A dichotomy exists between contemporary and traditional artwork that is native to Vietnam, according to Aber. The younger artists appreciate the art that is representative of their ancestors; their art reflecting a drastic evolution.

In 1986, the Vietnamese government legalized foreign trade and private ownership, which allowed freedom of expression from various artists through an assortment of mediums.

The vigor with which Aber moves from one painting to the next is contagious.  He is truly at home.

“You could spend hours down here and always see something different,” he said. “I come down here and just hang out sometimes.”

It is slightly cool in the gallery; preserving the artwork is crucial; improper maintenance can cause warping.

Rock Group, is host to warm colors that convey the music and liveliness of that atmosphere. Under the Bridge by Pham Binh Chuong, resembles a photograph; you have to look twice to distinguish the faint brushstrokes.

Ding Y Nhi’s Security Checked, is fierce and raw.

The beautifully bright colors used in Mid Day in Hanoi by Duong Viet Nam root the viewer in their spot.

Along with Aber’s insatiable love for Vietnamese artwork is an immense zeal for giving back to his surrounding communities. He serves on a nursing home’s board in New Rochelle and supports and revitalizes abused foster children from Cambodia.
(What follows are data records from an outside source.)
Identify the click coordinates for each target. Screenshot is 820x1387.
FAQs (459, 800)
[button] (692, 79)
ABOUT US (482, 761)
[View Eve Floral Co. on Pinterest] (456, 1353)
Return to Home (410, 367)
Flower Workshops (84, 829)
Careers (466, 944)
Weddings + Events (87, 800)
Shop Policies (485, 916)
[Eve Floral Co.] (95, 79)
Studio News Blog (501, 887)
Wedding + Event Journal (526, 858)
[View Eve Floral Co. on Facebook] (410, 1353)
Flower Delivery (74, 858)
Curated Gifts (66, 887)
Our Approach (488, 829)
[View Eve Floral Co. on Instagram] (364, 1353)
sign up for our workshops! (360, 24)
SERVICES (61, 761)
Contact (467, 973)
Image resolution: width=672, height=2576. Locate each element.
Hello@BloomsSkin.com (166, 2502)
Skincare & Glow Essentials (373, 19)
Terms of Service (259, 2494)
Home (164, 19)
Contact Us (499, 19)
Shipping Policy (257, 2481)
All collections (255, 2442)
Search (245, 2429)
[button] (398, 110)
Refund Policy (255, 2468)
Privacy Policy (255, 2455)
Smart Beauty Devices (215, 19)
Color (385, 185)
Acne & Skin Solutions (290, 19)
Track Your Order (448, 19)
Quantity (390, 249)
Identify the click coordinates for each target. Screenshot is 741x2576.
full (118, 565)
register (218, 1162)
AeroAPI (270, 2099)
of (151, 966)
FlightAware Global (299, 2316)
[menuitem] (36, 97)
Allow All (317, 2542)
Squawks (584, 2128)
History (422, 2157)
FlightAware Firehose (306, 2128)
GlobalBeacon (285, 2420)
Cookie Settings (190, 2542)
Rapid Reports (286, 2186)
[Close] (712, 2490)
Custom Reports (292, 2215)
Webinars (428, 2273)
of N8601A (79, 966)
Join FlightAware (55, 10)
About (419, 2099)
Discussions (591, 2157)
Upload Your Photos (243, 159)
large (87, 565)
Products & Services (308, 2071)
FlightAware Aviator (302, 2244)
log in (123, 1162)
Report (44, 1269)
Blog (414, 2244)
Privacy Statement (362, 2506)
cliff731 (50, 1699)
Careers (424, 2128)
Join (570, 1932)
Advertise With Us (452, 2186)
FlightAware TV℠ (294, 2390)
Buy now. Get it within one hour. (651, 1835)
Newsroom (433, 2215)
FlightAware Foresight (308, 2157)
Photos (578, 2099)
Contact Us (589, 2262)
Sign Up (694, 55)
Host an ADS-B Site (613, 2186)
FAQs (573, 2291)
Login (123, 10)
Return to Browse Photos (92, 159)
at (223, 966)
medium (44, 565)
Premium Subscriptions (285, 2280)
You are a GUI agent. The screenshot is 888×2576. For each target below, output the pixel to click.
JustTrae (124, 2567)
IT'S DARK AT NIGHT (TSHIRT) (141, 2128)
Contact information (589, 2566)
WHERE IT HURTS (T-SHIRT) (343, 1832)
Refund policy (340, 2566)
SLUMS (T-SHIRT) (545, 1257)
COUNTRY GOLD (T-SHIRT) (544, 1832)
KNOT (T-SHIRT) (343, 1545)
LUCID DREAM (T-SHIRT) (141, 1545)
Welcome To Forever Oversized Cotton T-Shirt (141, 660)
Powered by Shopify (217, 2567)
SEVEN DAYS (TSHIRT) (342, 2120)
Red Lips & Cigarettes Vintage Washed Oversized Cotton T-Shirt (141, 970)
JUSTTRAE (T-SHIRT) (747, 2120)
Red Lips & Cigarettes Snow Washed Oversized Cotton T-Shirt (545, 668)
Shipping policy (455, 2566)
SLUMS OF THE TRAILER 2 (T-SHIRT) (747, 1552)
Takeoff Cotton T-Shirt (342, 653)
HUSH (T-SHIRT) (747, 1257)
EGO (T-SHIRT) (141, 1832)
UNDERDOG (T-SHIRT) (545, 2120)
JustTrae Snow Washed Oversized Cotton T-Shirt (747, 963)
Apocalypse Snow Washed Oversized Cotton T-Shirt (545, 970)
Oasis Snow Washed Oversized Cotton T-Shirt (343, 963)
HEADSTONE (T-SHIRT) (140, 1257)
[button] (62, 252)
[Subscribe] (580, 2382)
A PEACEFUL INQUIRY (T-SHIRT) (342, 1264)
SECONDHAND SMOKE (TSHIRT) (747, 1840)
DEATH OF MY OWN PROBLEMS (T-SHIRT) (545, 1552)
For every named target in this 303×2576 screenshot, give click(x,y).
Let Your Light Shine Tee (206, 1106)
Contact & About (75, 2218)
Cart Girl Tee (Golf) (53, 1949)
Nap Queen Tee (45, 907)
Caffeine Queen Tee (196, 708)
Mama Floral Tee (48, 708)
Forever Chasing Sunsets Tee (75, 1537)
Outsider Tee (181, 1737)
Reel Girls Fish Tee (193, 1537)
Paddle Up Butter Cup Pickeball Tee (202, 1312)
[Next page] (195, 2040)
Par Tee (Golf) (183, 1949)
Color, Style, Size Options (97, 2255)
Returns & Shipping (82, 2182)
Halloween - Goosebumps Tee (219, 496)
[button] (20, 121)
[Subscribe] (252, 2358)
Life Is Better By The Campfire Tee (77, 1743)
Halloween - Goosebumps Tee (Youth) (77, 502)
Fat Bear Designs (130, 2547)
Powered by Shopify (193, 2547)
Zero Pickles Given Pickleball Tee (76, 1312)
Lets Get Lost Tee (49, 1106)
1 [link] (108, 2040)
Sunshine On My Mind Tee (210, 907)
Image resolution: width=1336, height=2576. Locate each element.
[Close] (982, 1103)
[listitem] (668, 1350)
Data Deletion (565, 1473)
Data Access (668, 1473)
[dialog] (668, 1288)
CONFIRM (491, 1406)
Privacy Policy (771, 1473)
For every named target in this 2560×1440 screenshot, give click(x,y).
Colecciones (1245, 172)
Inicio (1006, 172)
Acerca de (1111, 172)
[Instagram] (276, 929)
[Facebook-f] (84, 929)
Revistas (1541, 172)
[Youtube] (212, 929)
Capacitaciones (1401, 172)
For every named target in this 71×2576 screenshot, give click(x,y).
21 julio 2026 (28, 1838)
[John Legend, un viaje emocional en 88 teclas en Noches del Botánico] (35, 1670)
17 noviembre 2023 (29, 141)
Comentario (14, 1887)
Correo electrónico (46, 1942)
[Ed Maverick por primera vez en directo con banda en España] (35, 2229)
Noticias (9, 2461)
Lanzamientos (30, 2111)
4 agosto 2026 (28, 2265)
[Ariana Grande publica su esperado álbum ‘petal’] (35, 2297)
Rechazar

Aber believes that it is important to give of one’s time through service.  He and his wife Francine helped cultivate the health of a young girl from Cambodia.

“She really was a precious, exceptional little kid.  She had a determination, and a spirit…a positive approach to life,” Aber described. “It gave me something that nothing else had ever given me.”

As “AiBo” means Aber in Mandarin, perhaps it is symbolic of a man who not only has a strong ability to follow his instinct but also of a man who is invested in the individual stories of the Vietnamese people.

Aber concludes,“Each and every painting has a memory, a story, an emotion attached to it. I love having it here.”